Ekici hatte offenbar Glück mit seinem Elternhaus. „Ich wurde mit Gleichberechtigung erzogen.“ Nun ist er ein Held unter seinen ehemaligen Kumpanen von der Straße, die ihn laufend anbaggern. „Mensch, mach mir eine Rolle klar.“

Hüseyin Ekici steht für die wenigen, die ihr „Korsett“ aus traditionellen Prägungen und falschen Rollenbildern sprengen können, die meisten bleiben darin eingezwängt. Weil nicht erst seit Sarrazin bekannt ist, dass in diesen Milieus die meisten Kinder geboren werden, ist das Problem ein stetig wachsendes, worauf Monika Maron hinwies, die einmal zu einem privaten Gesprächskreis mit Freunden auch Kirsten Heisig eingeladen hatte.
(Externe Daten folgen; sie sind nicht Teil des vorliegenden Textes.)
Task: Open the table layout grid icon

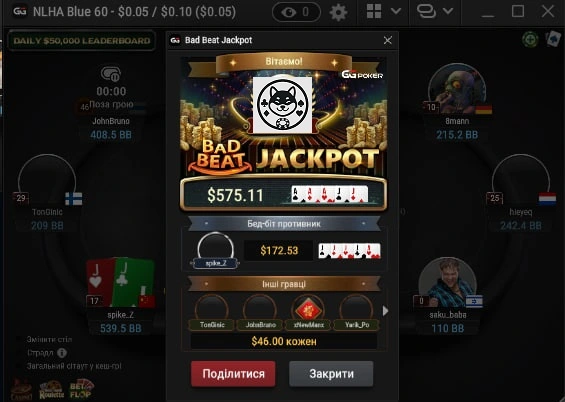Action: pyautogui.click(x=374, y=11)
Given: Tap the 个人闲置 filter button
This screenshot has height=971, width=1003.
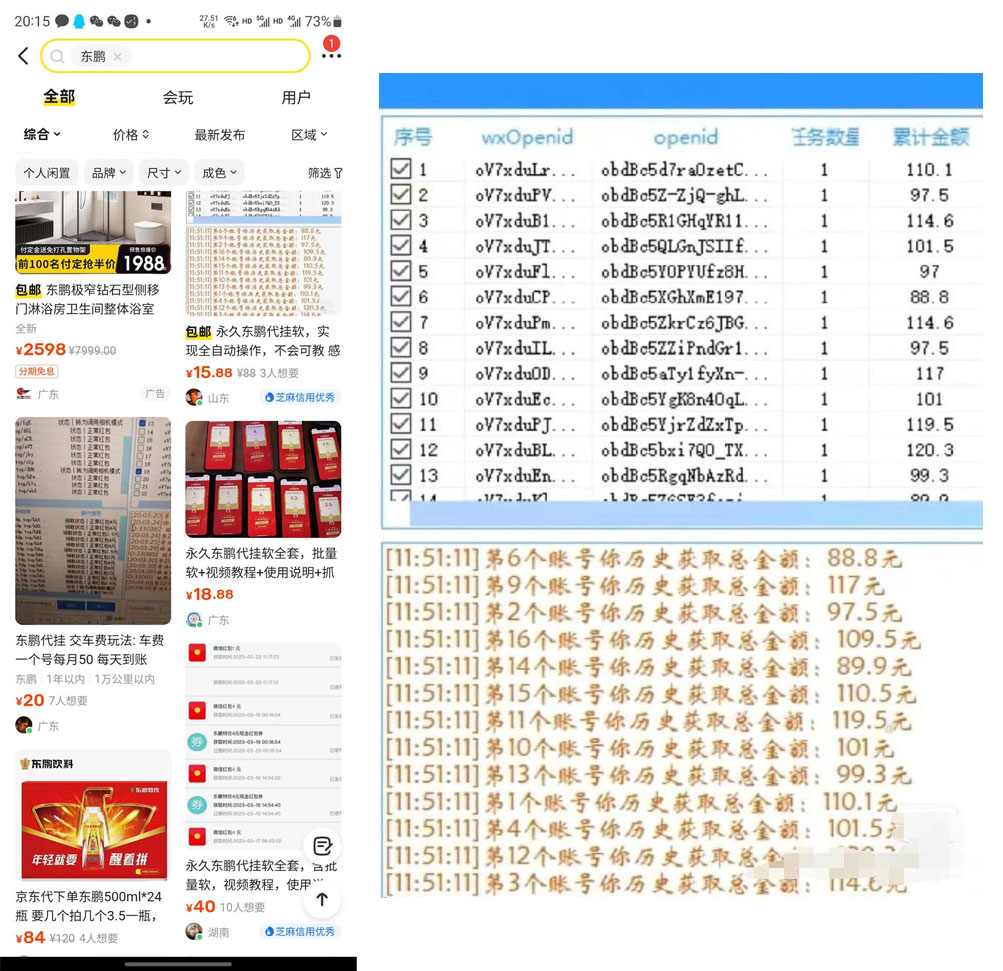Looking at the screenshot, I should pos(46,172).
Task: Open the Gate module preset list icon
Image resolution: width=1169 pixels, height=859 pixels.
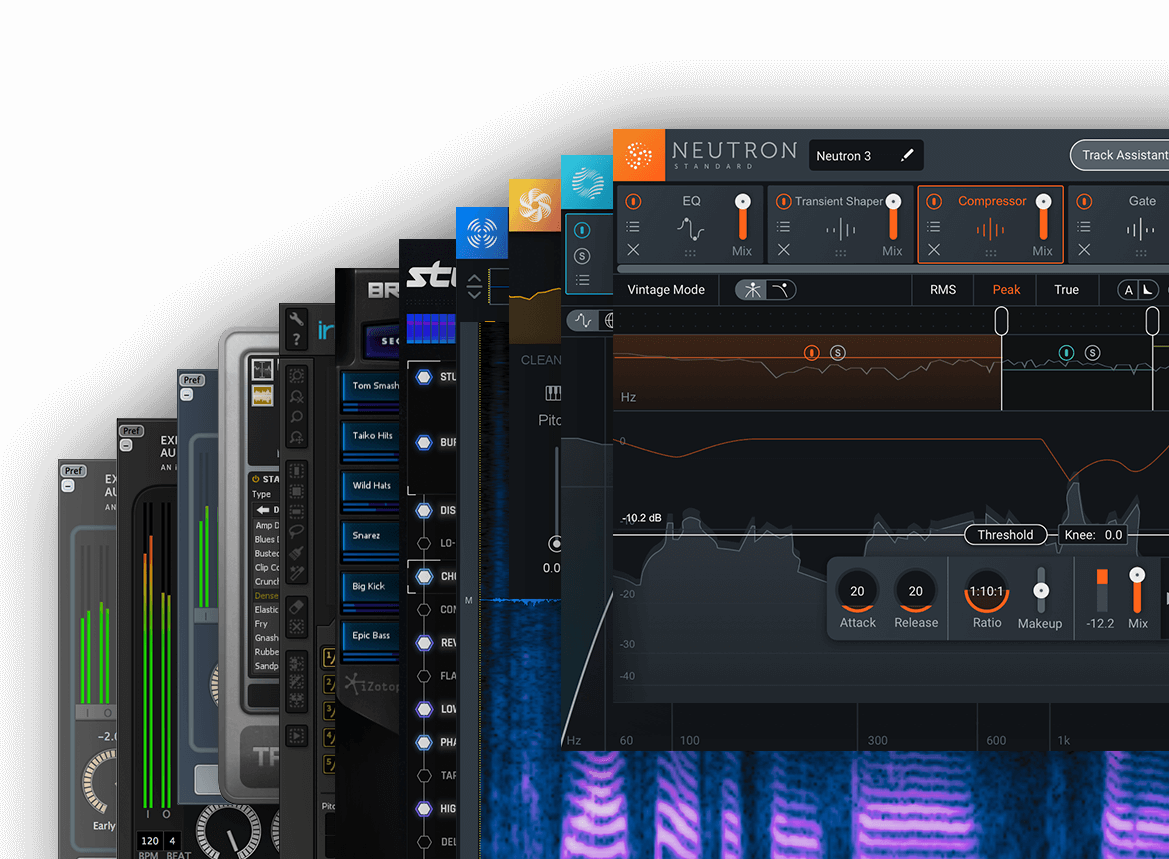Action: (1083, 227)
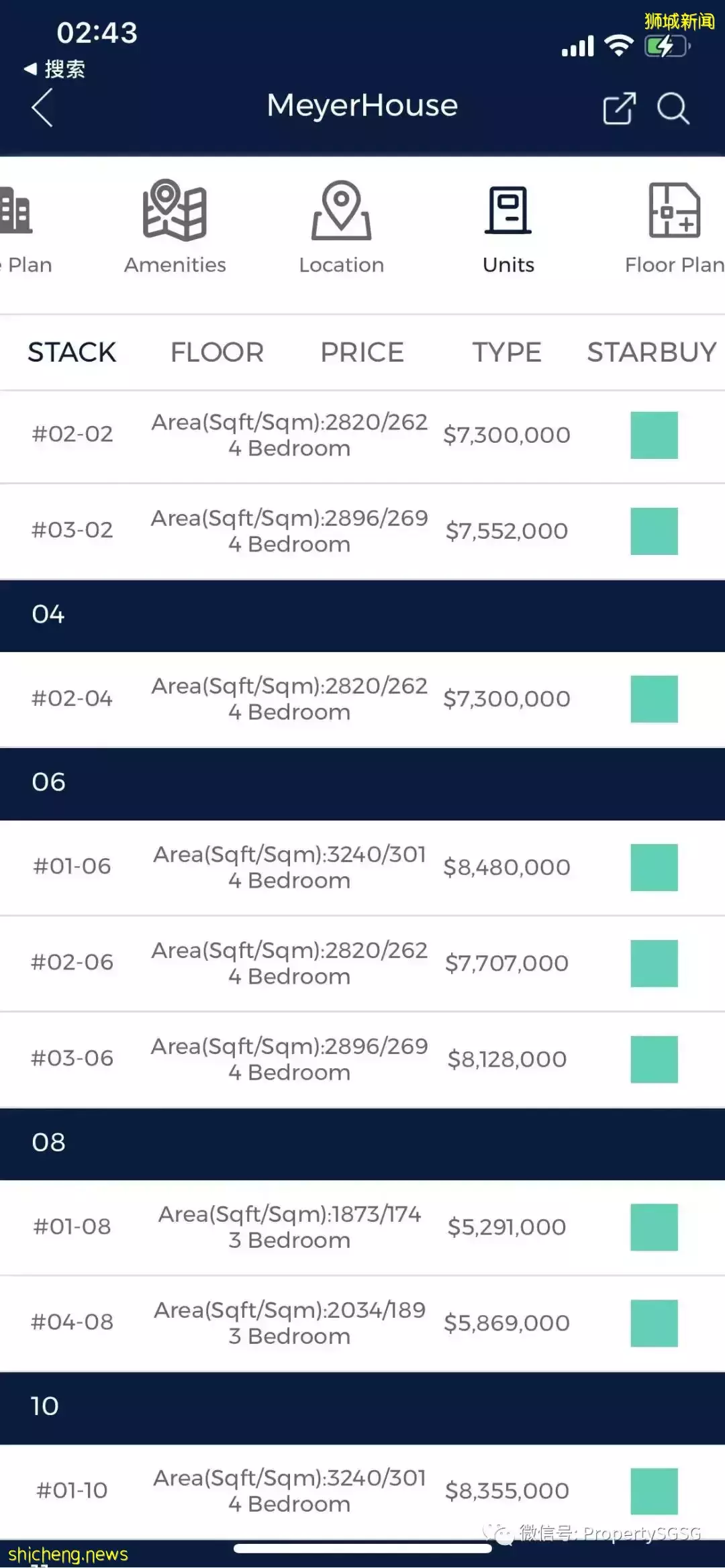Select the STARBUY column header
725x1568 pixels.
point(651,352)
Die brauchte nur 20 Minuten, um einen schweren Wirklichkeits-Schock in dieser Runde auszulösen.

Buschkowsky malte sich aus, was auch passieren könnte. „Wenn die Politik so weitermacht, dann haben wir in Deutschland bald Leute wie Geert Wilders“, den Rechtspopulisten aus den Niederlanden.